> **Task details**
From the data below, please reproduce exactly everything from the line that contains "Task: Click the green" down to the line that contains "Open the Draw", with both ends included.

--

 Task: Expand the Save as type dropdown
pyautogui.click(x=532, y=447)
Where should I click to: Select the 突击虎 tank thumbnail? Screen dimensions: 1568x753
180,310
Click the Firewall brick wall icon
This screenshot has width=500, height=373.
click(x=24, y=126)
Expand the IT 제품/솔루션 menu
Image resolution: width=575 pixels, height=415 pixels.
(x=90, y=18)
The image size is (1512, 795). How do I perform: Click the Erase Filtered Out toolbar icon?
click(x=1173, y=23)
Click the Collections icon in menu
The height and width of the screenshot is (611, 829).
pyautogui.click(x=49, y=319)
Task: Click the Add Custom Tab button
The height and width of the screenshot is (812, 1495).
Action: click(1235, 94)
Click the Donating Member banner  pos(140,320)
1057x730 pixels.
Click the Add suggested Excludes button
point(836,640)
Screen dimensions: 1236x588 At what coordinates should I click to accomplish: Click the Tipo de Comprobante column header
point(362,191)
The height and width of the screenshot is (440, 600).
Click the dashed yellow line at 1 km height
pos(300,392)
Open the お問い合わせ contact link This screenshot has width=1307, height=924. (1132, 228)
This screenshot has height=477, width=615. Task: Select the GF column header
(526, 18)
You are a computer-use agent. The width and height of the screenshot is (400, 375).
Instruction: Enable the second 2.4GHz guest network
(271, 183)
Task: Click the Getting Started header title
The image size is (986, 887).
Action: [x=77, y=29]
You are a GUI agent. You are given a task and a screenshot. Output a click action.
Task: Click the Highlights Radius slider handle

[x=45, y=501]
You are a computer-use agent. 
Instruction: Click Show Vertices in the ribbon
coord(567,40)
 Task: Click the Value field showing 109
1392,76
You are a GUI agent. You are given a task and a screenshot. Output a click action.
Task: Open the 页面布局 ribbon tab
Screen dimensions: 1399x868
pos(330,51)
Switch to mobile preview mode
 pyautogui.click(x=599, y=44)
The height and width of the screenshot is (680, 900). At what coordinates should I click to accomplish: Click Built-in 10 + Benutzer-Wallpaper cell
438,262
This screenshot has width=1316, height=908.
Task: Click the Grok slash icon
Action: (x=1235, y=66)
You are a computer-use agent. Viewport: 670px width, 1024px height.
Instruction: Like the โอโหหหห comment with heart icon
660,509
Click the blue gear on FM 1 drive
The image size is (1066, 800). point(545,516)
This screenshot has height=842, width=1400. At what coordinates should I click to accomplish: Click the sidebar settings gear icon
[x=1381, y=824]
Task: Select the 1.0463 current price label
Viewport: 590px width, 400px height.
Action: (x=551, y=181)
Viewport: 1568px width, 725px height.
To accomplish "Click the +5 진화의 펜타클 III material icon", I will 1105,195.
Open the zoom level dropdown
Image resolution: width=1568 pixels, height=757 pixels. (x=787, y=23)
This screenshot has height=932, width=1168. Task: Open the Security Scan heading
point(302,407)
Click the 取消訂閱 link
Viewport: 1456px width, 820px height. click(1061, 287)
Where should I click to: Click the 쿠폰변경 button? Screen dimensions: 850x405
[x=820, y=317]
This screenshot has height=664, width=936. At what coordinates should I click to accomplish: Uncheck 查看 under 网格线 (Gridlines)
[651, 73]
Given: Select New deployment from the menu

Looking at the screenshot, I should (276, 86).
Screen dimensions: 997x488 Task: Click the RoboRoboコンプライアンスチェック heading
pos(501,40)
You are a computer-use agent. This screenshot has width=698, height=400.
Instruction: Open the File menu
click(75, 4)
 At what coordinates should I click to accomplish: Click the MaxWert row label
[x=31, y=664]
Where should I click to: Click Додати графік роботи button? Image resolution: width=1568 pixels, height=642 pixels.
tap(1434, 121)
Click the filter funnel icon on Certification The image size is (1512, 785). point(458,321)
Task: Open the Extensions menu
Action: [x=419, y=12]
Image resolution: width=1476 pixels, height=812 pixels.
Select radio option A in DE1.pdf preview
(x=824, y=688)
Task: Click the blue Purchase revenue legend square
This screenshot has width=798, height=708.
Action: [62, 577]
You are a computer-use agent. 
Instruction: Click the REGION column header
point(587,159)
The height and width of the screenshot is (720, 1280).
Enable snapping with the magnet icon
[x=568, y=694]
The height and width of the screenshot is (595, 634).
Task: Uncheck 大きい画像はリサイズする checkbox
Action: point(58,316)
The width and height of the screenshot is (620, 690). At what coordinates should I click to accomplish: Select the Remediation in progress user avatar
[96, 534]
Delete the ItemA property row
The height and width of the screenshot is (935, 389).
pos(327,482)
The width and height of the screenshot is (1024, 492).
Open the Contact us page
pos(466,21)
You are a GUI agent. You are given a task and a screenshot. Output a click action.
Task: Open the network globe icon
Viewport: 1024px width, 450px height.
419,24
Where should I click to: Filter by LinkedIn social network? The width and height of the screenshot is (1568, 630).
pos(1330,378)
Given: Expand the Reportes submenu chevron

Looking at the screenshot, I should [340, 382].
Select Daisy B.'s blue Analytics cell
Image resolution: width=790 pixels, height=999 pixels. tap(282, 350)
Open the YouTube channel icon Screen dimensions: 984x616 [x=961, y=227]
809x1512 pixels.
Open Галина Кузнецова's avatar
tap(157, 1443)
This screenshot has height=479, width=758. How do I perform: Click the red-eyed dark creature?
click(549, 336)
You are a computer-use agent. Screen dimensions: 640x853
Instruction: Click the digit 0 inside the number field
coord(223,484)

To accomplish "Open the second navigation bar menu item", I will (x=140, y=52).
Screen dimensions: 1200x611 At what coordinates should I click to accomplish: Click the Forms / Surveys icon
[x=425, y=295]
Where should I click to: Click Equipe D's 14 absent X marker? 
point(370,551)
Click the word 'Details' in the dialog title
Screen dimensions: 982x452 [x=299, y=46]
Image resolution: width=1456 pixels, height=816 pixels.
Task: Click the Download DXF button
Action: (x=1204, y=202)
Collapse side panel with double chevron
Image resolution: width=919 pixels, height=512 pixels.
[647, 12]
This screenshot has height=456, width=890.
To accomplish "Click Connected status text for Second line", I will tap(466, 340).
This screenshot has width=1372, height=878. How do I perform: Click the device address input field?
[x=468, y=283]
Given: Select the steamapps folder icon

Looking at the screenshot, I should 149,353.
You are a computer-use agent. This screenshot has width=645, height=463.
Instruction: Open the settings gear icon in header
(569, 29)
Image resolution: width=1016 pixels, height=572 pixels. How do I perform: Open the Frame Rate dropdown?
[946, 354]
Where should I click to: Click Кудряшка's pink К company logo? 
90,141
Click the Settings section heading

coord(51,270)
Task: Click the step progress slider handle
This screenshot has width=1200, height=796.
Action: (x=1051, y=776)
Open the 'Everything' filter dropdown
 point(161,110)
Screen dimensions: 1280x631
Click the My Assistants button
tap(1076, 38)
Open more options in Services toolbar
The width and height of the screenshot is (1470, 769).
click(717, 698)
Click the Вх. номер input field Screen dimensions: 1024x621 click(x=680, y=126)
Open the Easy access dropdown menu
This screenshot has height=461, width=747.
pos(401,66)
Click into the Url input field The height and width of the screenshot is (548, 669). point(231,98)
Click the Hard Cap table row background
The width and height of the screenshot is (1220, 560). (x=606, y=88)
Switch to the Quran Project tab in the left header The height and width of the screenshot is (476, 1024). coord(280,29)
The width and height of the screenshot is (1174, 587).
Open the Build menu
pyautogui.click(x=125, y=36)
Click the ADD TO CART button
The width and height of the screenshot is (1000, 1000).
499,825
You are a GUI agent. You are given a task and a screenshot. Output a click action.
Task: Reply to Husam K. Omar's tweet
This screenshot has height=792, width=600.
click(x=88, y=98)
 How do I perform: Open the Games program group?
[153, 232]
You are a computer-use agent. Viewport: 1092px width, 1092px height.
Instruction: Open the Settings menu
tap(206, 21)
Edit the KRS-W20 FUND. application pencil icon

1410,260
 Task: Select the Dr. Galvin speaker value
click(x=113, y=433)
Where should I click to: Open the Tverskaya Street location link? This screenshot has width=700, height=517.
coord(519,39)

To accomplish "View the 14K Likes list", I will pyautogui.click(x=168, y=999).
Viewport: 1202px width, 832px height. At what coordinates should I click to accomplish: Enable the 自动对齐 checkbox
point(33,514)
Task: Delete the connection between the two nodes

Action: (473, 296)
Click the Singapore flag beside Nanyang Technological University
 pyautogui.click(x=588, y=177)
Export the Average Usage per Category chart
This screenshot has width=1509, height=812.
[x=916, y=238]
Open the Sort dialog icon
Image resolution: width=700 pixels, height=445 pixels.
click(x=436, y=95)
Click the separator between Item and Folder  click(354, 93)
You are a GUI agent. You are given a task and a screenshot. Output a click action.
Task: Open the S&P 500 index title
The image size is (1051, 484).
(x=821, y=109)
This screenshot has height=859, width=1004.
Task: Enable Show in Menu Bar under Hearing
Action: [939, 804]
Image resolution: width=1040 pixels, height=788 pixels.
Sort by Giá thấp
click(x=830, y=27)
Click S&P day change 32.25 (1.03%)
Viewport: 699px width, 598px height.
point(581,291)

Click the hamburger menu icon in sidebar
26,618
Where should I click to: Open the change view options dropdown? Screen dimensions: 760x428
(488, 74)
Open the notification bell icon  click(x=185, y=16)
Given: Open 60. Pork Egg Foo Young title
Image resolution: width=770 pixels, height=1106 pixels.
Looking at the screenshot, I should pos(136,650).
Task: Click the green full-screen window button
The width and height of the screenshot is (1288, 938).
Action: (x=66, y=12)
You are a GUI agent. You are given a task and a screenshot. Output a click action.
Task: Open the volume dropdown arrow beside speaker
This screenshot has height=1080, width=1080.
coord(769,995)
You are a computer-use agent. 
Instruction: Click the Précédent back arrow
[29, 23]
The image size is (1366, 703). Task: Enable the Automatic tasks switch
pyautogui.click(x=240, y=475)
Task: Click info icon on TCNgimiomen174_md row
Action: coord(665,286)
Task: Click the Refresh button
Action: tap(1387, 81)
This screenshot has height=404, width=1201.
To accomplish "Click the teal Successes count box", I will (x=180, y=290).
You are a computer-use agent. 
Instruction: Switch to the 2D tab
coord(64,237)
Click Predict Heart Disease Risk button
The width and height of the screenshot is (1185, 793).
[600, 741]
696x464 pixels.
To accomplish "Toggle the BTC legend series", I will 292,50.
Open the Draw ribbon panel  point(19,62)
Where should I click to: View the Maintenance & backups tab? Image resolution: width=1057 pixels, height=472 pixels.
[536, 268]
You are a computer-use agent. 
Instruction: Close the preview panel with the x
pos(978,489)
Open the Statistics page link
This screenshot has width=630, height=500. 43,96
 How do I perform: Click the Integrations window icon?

--

> **Output**
Task: Click the green full-screen window button
The width and height of the screenshot is (1288, 938).
Action: (x=66, y=12)
You are a GUI agent. You are given a task and a screenshot. Output a click action.
Task: Open the volume dropdown arrow beside speaker
This screenshot has height=1080, width=1080.
coord(769,995)
You are a computer-use agent. 
Instruction: Click the Précédent back arrow
[29, 23]
The image size is (1366, 703). Task: Enable the Automatic tasks switch
pyautogui.click(x=240, y=475)
Task: Click info icon on TCNgimiomen174_md row
Action: coord(665,286)
Task: Click the Refresh button
Action: tap(1387, 81)
This screenshot has height=404, width=1201.
To accomplish "Click the teal Successes count box", I will (x=180, y=290).
You are a computer-use agent. 
Instruction: Switch to the 2D tab
coord(64,237)
Click Predict Heart Disease Risk button
The width and height of the screenshot is (1185, 793).
[600, 741]
696x464 pixels.
To accomplish "Toggle the BTC legend series", I will 292,50.
Open the Draw ribbon panel  point(19,62)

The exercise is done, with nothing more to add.